## EXERCISE DETAILS
Look through the entries below and copy exactly the part that begins with the line containing "Switch to the Console tab" and ends with the line containing "Mute the video with the speaker icon". Do not copy the pictures.
EXTRACTED ENTRIES: Begin
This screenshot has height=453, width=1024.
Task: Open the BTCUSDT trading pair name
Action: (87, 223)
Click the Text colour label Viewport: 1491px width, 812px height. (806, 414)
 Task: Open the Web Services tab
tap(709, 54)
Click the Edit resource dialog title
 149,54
EXTRACTED ENTRIES: End
EXTRACTED ENTRIES: Begin
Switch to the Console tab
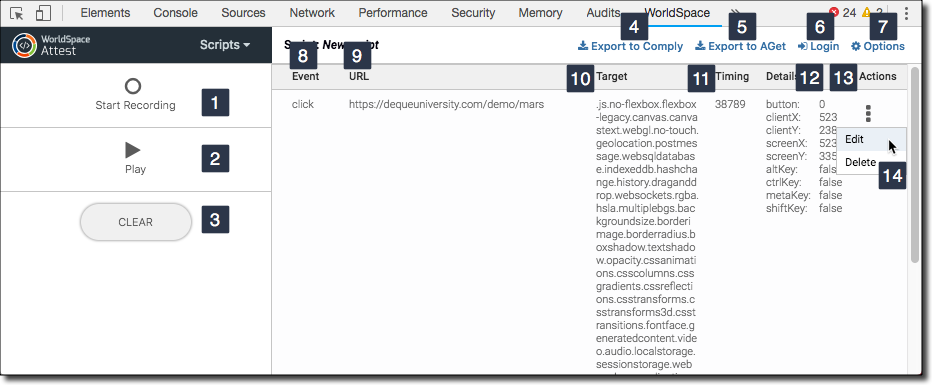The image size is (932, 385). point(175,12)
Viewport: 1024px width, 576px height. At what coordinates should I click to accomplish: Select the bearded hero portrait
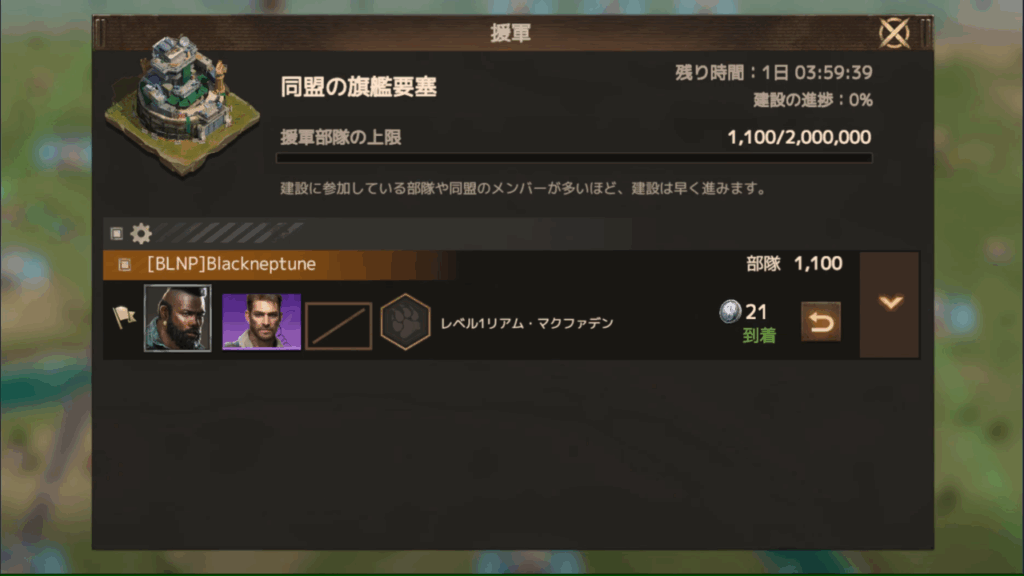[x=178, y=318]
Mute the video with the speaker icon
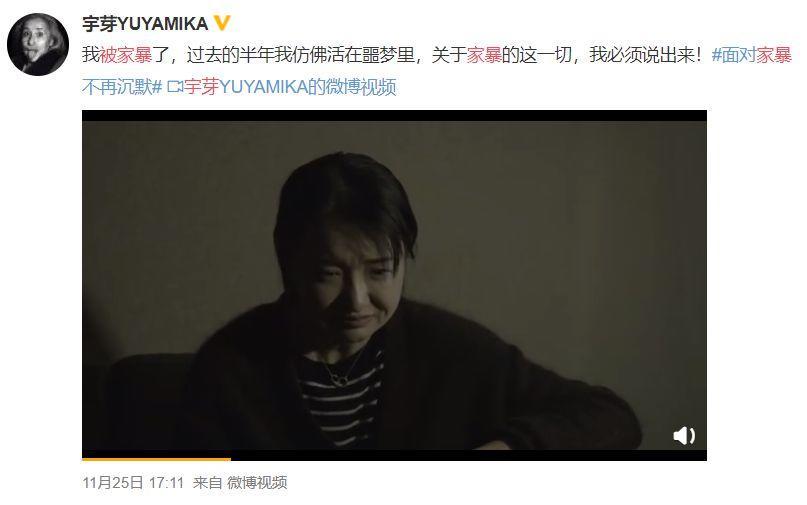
EXTRACTED ENTRIES: End
## EXERCISE OUTPUT
Switch to the Console tab
The image size is (932, 385). point(175,12)
Viewport: 1024px width, 576px height. At what coordinates should I click to accomplish: Select the bearded hero portrait
[x=178, y=318]
Mute the video with the speaker icon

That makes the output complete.